▶ **GIVEN INSTRUCTION**
Copy the material below verbatim, starting with the line that contains "Close the Filter by panel" and going on through the line that contains "pos(362,1549)".

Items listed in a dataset
━━━━━━━━━━
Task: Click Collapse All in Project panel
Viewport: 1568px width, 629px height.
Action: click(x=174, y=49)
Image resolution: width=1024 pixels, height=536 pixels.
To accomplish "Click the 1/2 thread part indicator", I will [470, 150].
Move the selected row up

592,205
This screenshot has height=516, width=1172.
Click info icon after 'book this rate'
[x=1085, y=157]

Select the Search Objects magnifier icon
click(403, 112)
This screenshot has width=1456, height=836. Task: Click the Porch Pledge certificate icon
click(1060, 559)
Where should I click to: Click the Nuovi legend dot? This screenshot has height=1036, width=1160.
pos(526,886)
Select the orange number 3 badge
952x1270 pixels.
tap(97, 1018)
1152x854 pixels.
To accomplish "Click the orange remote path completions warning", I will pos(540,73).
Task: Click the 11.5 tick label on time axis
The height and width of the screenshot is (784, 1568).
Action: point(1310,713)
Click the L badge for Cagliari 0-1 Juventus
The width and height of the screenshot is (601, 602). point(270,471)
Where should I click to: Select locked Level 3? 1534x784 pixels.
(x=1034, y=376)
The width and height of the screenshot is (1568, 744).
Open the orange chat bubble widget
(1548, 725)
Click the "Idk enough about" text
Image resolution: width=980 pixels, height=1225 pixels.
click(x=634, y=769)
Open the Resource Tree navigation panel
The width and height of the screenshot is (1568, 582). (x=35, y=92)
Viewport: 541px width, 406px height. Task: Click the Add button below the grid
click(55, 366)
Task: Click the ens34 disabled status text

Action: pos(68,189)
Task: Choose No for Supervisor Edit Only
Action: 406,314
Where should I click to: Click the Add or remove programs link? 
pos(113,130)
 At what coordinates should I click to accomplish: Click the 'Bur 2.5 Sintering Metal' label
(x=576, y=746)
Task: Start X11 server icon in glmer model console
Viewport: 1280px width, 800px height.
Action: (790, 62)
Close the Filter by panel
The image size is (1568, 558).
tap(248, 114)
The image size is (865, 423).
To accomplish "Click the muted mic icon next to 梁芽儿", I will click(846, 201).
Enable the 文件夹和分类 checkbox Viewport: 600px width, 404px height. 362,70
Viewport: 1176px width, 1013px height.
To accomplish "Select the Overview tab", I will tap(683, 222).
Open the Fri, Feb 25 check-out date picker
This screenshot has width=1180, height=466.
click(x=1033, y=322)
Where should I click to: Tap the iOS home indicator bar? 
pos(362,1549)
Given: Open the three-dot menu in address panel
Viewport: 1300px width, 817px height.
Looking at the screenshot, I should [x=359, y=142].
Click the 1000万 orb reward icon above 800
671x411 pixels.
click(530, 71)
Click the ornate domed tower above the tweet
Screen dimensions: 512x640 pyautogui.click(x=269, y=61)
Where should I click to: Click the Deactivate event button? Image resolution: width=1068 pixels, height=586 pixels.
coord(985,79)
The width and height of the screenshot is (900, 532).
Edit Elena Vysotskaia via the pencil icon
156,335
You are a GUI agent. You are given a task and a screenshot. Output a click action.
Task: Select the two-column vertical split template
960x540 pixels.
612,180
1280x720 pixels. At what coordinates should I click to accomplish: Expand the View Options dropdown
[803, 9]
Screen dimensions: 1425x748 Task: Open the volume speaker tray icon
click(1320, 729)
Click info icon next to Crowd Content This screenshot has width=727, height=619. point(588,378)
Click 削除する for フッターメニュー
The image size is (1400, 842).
━━━━━━━━━━
▶ **EXERCISE RESULT**
Close the Filter by panel
The image size is (1568, 558).
tap(248, 114)
The image size is (865, 423).
To accomplish "Click the muted mic icon next to 梁芽儿", I will click(846, 201).
Enable the 文件夹和分类 checkbox Viewport: 600px width, 404px height. 362,70
Viewport: 1176px width, 1013px height.
To accomplish "Select the Overview tab", I will tap(683, 222).
Open the Fri, Feb 25 check-out date picker
This screenshot has width=1180, height=466.
click(x=1033, y=322)
Where should I click to: Tap the iOS home indicator bar? 
pos(362,1549)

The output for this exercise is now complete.